For various reasons I'm trying out a high-order polynomial fit and running into overflows when the input ADC value is > 4000 or so.

Does this happen when you are calling fit? If so you can send the bounds kwarg to limit the range of the offending parameter(s).

It's when I call Calibration.from_points(). I'm not sure where exactly inside there that things go awry. I don't think the bounds are the issue, I think it is just the high-order polynomial and ADC input values in the thousands. E.g., I can get away with

p[0] + p[1] * x ** 1 + p[2] * x ** 2 + p[3] * x ** 3

but for the next higher order I need to do something like

p[0] + p[1] * (x/1000) ** 1 + p[2] * (x/1000) ** 2 + p[3] * (x/1000) ** 3 + p[4] * (x/1000) ** 4

Edit: well, even an ADC value of 10000 should cap out at only (10000)^4 = 1e16. Maybe it is the bounds...

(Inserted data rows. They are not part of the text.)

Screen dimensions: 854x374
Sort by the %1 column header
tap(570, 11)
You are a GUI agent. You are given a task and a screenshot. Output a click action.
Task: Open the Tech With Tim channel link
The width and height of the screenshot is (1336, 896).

markbandstra commented 3 years ago

I would try setting the bounds, and if that still doesn't solve it you can always put the scaling directly into the expression, as you have above:

p[0] + p[1] * (x/1000) ** 1 + p[2] * (x/1000) ** 2 + p[3] * (x/1000) ** 3 + p[4] * (x/1000) ** 4

is a valid expression. Also check that the new property domain is limited to (0, 4000) -- the default domain is much wider and it will test values throughout the entire domain when you instantiate the calibration.